Phase 2 Trial of Oral S-1 Combined with Low-dose Cisplatin for Unresectable Advanced Pancreatic Cancer

Objectives: A phase 2 trial of S-1 combined with cisplatin was conducted for unresectable pancreatic cancer. Patients and Methods: S-1 was administered for 28 days followed by a rest of 14 days. Cisplatin was infused on days 1-5, 8-12, 15-19 and 22-26 of the first course. After the second course, S-1 was administered as maintenance chemotherapy.
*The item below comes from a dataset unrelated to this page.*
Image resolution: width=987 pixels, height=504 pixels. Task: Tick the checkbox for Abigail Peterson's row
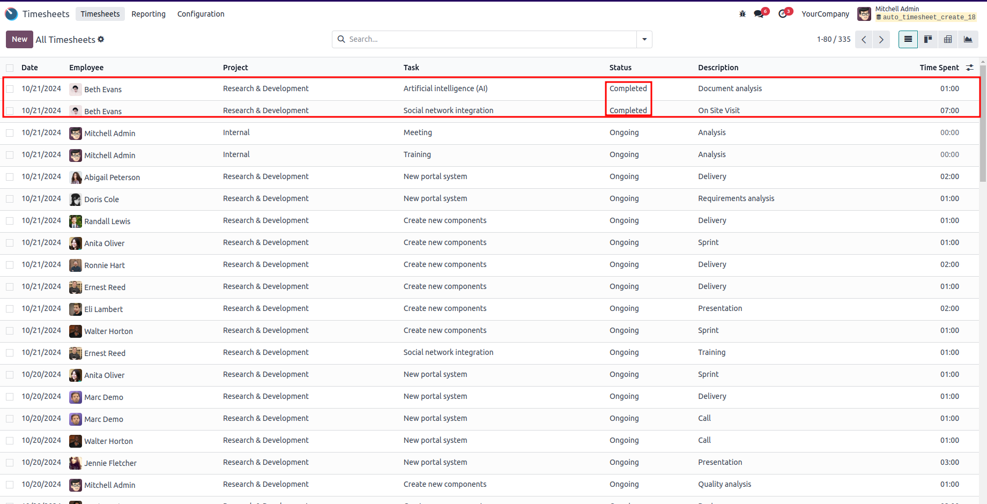point(10,177)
Results: Thirty patients were enrolled and the responses observed were 0 complete response, 5 partial response, 22 stable disease and 3 progressive disease, with an overall response rate of 17% (95% confidence internal (CI), 6-35%). Toxicity was tolerable, with grade 3 toxicities observed for leukocytopenia (10%), neutropenia (7%), anemia (3%), thrombocytopenia (3%), anorexia (13%), and nausea and vomiting (7%). The median survival time (MST) and the 1-year survival rate were 9.0 months (95% CI, 6.0-14.5 months) and 35.7% (95% CI, 19-55%), respectively. Conclusion: S-1 with low-dose cisplatin is well tolerated and effective for advanced pancreatic cancer.